A method for formulation of cationic lipid/plasmid DNA complex has been devised that yields stable complexes with final DNA concentration of 0.2 mg/mL. The particles can be formed with a monocationic diacylglycerol lipid, like DOTAP, or cholesterol based cationic lipid, like DC-Chol. The resultant suspension is composed of particles with an average diameter of 70 nm. Electron microscopy revealed a multilamellar "finger print" configuration for the ethanolic complexes. In vitro transfection demonstrated 2-fold higher transfection efficiency in serum-containing media compared to serum-free media. The DC-Chol complex is able to transfect cells in serum-containing medium for 3 weeks on storage as suspension in 5% dextrose at 4°C. In vivo gene transfer studies in a rat brain tumor model showed that the DC-Chol formulation yielded gene transfer to rat brain tumor vasculature, whereas no expression was observed for DOTAP complexes.; To understand the difference on gene expression from different lipid formulations, decomplexation of the ethanolic complexes based on endosomal release model was used.

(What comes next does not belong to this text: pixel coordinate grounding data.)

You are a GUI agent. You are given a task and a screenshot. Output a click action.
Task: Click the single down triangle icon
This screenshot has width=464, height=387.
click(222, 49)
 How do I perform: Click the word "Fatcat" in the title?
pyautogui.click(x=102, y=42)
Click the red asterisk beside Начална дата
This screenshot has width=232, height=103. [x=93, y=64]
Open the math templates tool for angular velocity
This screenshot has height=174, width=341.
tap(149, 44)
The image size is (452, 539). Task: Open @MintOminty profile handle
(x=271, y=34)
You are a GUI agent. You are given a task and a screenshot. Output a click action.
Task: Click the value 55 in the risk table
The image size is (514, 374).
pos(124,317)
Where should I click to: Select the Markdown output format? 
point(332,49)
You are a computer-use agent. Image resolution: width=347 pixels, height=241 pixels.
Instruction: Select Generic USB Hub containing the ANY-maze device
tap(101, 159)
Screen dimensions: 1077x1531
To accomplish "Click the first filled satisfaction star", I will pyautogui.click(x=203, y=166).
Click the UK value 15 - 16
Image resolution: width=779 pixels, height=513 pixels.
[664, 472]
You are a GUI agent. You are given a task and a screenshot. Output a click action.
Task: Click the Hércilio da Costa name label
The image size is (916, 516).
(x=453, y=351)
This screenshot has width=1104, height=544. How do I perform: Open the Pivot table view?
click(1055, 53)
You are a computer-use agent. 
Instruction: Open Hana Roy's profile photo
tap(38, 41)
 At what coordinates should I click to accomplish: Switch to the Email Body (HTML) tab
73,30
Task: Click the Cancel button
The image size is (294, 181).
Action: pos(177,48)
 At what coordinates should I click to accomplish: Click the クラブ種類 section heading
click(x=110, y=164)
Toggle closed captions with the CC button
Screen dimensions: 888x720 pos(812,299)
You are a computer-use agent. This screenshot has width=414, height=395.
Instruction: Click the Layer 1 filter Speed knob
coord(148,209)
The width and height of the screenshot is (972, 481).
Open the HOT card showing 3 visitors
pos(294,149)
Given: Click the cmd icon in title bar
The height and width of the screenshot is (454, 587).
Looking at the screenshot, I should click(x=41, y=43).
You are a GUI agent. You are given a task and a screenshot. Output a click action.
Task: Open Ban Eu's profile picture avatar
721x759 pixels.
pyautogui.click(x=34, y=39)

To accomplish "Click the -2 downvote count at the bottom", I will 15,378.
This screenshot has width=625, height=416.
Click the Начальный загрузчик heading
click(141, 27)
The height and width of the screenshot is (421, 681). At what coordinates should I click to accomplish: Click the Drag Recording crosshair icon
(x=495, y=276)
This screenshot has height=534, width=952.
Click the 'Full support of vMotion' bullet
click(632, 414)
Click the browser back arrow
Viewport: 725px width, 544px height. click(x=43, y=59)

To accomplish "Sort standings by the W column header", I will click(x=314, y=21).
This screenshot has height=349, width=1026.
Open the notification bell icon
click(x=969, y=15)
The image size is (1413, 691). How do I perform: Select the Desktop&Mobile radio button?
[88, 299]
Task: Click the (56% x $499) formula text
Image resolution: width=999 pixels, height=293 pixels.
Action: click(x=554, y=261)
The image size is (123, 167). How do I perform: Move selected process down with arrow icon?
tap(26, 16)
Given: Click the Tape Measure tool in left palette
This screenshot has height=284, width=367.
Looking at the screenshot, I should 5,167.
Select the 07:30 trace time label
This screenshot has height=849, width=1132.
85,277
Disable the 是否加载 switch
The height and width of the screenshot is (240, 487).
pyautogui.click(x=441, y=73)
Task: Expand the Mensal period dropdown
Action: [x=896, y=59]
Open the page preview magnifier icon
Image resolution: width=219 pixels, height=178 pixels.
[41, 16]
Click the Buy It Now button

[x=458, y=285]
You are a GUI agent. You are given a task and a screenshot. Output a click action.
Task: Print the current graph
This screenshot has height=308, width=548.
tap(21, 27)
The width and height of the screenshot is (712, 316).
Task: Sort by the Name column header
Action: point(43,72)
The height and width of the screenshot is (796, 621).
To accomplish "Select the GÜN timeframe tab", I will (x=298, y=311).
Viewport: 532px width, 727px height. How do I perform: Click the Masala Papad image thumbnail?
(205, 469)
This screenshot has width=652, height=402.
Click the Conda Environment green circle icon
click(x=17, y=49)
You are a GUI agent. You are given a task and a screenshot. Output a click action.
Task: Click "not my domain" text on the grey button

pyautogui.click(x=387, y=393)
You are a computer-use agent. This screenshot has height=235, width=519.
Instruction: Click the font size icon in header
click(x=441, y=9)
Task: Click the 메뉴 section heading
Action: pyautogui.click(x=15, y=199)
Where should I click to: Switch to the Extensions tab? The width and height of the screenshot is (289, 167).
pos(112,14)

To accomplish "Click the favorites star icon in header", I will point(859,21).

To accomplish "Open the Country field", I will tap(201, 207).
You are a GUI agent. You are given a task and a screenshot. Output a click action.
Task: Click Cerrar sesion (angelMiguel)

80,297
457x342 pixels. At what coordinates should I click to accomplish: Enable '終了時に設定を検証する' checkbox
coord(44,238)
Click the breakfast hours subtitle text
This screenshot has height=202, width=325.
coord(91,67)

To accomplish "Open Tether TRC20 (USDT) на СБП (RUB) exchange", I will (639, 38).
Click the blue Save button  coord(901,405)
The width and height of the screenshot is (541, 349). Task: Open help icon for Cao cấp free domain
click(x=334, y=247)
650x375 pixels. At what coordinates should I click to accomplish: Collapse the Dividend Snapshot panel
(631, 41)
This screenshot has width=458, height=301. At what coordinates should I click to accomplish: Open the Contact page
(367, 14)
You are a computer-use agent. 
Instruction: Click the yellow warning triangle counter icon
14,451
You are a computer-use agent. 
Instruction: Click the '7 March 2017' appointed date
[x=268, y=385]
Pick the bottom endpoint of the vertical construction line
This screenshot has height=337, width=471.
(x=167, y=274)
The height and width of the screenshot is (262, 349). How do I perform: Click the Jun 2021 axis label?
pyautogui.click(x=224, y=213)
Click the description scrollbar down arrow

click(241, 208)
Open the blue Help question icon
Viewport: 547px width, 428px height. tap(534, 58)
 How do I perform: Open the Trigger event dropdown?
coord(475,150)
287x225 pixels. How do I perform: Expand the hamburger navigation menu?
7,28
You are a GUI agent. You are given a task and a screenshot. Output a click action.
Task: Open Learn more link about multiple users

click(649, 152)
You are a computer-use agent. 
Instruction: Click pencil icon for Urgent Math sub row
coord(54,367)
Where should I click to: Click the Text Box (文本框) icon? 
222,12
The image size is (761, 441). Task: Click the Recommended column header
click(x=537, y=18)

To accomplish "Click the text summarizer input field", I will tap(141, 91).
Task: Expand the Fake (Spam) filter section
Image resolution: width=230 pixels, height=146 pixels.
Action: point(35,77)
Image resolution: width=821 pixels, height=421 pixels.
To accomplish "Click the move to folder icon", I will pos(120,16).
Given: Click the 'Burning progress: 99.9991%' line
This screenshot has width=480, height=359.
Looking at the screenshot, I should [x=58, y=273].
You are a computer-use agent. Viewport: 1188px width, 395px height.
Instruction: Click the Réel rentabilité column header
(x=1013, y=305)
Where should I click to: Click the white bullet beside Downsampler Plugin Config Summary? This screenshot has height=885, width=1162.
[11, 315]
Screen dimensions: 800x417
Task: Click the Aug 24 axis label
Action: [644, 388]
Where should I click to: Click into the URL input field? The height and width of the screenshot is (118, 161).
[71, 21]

The DC-Chol complexes released more plasmid DNA in a 10-fold excess of negatively charged liposomes (DOPS/DOPE 1:2 mol: mol) compared to DOTAP complexes based on 1% agarose gel electrophoresis and TO-PRO-1 assay.; The effect of decomplexation on gene transfer was tested. The A-172 cells were either incubated with transfection complex followed by negatively charged liposomes or incubated in the reverse order of addition. Higher expression was observed regardless of the order of the addition. Our study also illustrated the following. (1) Different anionic lipids (PS, PA, PG) could increase gene transfer of cationic complexes. (2) Different cationic complexes (DMRIE-C, DOTAP/DOPE, and DC-Chol/DOPE) gene transfection could be changed by anionic liposome. (3) Higher gene transfection was observed in anionic liposome containing DOPE and cholesterol. (4) Crystalline multilamellar anionic liposome with small particle size yielded higher gene expression. (5) The pH-sensitive anionic liposome formulation could also increase gene expression.; To further explore the mechanism for enhancement of gene transfer, a calcein release study was conducted and indicated possible endosome membrane disruption induced by anionic liposome. De-convolution microscopy indicated that anionic liposome could increase nuclear DNA uptake.